#### Exercise aim
Convert every line of the records below into a JSON list of strings, with one string per line and blank lines omitted.

━━━━━━━━

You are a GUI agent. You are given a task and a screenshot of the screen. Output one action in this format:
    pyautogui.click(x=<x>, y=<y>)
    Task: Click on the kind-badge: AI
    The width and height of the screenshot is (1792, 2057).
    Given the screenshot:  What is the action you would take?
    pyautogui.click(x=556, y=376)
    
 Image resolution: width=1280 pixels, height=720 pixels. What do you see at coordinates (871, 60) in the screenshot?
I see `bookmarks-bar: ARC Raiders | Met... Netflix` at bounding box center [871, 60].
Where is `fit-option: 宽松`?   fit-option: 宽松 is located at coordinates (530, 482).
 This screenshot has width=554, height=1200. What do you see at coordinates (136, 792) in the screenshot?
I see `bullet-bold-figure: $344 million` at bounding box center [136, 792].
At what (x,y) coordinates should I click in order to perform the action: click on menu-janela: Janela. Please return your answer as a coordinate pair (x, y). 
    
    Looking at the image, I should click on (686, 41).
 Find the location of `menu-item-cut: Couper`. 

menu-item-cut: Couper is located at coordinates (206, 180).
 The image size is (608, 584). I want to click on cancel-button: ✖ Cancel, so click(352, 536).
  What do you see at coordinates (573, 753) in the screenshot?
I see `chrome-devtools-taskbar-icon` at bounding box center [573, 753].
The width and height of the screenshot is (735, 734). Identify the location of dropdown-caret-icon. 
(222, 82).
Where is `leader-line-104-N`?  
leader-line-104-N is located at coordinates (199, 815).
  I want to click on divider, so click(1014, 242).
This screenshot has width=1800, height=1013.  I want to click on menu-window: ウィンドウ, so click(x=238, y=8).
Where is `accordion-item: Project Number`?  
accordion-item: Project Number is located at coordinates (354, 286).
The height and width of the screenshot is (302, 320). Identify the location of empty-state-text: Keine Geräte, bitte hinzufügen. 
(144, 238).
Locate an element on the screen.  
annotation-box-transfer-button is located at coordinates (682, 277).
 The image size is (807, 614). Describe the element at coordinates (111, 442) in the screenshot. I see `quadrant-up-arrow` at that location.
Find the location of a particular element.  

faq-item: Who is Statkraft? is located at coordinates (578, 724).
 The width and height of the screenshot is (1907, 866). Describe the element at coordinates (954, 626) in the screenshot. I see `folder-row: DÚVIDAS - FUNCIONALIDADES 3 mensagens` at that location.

━━━━━━━━

#### Task response
[
  "You are a GUI agent. You are given a task and a screenshot of the screen. Output one action in this format:",
  "    pyautogui.click(x=<x>, y=<y>)",
  "    Task: Click on the kind-badge: AI",
  "    The width and height of the screenshot is (1792, 2057).",
  "    Given the screenshot:  What is the action you would take?",
  "    pyautogui.click(x=556, y=376)",
  " Image resolution: width=1280 pixels, height=720 pixels. What do you see at coordinates (871, 60) in the screenshot?",
  "I see `bookmarks-bar: ARC Raiders | Met... Netflix` at bounding box center [871, 60].",
  "Where is `fit-option: 宽松`?   fit-option: 宽松 is located at coordinates (530, 482).",
  " This screenshot has width=554, height=1200. What do you see at coordinates (136, 792) in the screenshot?",
  "I see `bullet-bold-figure: $344 million` at bounding box center [136, 792].",
  "At what (x,y) coordinates should I click in order to perform the action: click on menu-janela: Janela. Please return your answer as a coordinate pair (x, y). ",
  "    Looking at the image, I should click on (686, 41).",
  " Find the location of `menu-item-cut: Couper`. ",
  "menu-item-cut: Couper is located at coordinates (206, 180).",
  " The image size is (608, 584). I want to click on cancel-button: ✖ Cancel, so click(352, 536).",
  "  What do you see at coordinates (573, 753) in the screenshot?",
  "I see `chrome-devtools-taskbar-icon` at bounding box center [573, 753].",
  "The width and height of the screenshot is (735, 734). Identify the location of dropdown-caret-icon. ",
  "(222, 82).",
  "Where is `leader-line-104-N`?  ",
  "leader-line-104-N is located at coordinates (199, 815).",
  "  I want to click on divider, so click(1014, 242).",
  "This screenshot has width=1800, height=1013.  I want to click on menu-window: ウィンドウ, so click(x=238, y=8).",
  "Where is `accordion-item: Project Number`?  ",
  "accordion-item: Project Number is located at coordinates (354, 286).",
  "The height and width of the screenshot is (302, 320). Identify the location of empty-state-text: Keine Geräte, bitte hinzufügen. ",
  "(144, 238).",
  "Locate an element on the screen.  ",
  "annotation-box-transfer-button is located at coordinates (682, 277).",
  " The image size is (807, 614). Describe the element at coordinates (111, 442) in the screenshot. I see `quadrant-up-arrow` at that location.",
  "Find the location of a particular element.  ",
  "faq-item: Who is Statkraft? is located at coordinates (578, 724).",
  " The width and height of the screenshot is (1907, 866). Describe the element at coordinates (954, 626) in the screenshot. I see `folder-row: DÚVIDAS - FUNCIONALIDADES 3 mensagens` at that location."
]